With the final hours of 2014 counting down, it seems like an appropriate time to offer my nomination for the most optimistic occurrence of the past year: the first signs that the mainstream financial media is beginning to “get” the fiduciary advisor issue. To wit, I offer two stories—one that appeared in the New York Times; the other, in Forbes—that do the best jobs I’ve yet seen of helping retail investors to understand the difference between fiduciary and non-fiduciary financial advisors.
The first, written by Tara Siegel Bernard, appeared in The New York Times on Oct. 10. In this story, Bernard recounts the experience of an elderly couple who bought a very expensive variable annuity through their bank (4% annual fee; 7% surrender charge) and “now question whether they were given financial advice that was truly in their best interests.”
Here’s how Bernard describes their situation: “Brokers, like those at the Toffels’ bank, are technically known as registered representatives.
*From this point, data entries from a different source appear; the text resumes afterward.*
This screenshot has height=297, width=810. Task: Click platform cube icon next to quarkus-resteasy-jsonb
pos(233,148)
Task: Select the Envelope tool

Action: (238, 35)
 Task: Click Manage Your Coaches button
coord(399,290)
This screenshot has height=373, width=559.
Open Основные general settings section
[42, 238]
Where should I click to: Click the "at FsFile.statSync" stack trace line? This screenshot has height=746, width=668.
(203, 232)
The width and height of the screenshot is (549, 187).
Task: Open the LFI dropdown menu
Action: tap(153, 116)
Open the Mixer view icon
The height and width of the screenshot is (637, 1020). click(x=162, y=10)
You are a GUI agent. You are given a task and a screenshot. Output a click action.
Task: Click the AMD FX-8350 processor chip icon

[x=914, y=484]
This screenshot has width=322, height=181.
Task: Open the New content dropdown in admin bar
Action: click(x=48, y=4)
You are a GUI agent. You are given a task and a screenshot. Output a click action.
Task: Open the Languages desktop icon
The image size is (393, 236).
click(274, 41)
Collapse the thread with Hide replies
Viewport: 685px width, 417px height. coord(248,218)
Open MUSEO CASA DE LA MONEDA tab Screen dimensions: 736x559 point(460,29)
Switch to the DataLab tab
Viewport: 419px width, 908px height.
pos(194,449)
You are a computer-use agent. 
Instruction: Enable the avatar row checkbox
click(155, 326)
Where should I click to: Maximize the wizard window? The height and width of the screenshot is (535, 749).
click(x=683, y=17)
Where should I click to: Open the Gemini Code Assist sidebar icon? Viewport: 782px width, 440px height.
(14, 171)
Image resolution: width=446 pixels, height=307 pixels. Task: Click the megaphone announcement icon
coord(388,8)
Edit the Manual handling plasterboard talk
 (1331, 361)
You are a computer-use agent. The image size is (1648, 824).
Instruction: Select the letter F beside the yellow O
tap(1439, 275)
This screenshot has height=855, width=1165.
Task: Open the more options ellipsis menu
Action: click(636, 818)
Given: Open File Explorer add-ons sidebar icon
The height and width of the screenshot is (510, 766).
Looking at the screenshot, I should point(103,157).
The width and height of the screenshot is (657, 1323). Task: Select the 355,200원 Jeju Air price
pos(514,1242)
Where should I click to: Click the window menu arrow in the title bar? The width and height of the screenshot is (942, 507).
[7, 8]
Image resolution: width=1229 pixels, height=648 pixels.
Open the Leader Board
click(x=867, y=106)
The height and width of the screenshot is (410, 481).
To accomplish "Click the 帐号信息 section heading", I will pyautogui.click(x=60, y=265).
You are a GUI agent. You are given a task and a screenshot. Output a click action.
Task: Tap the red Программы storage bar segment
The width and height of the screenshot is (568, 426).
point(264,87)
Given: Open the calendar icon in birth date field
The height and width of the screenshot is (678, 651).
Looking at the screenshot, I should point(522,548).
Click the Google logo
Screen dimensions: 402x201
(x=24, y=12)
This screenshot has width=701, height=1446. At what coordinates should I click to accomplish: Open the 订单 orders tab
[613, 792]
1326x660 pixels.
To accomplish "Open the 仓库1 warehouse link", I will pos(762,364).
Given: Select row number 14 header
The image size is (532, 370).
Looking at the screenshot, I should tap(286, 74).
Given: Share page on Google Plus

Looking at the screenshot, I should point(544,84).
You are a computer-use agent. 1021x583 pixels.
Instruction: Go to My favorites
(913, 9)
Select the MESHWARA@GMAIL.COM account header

They are required only to recommend ‘suitable’ investments based on an investor’s personal situation — their age, investment goals, time horizon and appetite for risk, among other things. “Suitable” may sound like an adequate standard, but there’s a hitch: It can mean that a broker isn’t required to put a customer’s interests before his own…There are some specific situations when brokers must act as fiduciaries — for example, when they collect a percentage of total assets to manage an investment account, or when they are given full control of an investor’s account. But under current rules, a broker can take off his fiduciary hat and recommend merely “suitable” investments for the same customer’s other buckets of money. Confusing? Absolutely.”
To complete her point, Bernard quotes Arthur Laby, a professor at the Rutgers School of Law and former assistant general counsel at the SEC: “Many people think that they are getting that kind of advice when they are not. Brokerage customers are, in a certain sense, deceived. If brokers continue to call themselves advisers and advertise advisory services, customers believe they are receiving objective advice that is in their best interest. In many cases, however, they are not.”
She also does a nice job of illuminating the situation with CFPs: “Investors can’t simply accept an adviser’s title at face value. For example, certified financial planners, a professional designation with some of the more rigorous curriculum and experience requirements, pledge to put their customers’ interests ahead of their own when providing advice — and can lose their designation if they don’t. But even they do not have to act as fiduciaries if they are just selling an investment without including any advice…”
Finally, following a very clear articulation of the differences between registered reps and RIAs, she offers this advice: “Be sure to ask: Because some people giving financial advice are dually registered as brokers and investment advisers, ask them which hat they are wearing — and whether they are acting as fiduciaries. Then get it in writing.”
Then on Dec. 18, Forbes writer Laura Shin posted The Most Important Question to Ask Your Financial Advisor. “Whether you already have a financial advisor or are now looking to hire one, you want someone who has your best financial interest at heart… … But other than asking an advisor to look directly into your eyes and pinky swear that he’ll always do what’s best for you, how can you find the best person to help you achieve your financial goals?” she asks. Her answer comes in the form of “a primer on all the terms you need to know, the slippery terms that sound like one thing but mean another, and the most important request to make of your current and any potential advisor.”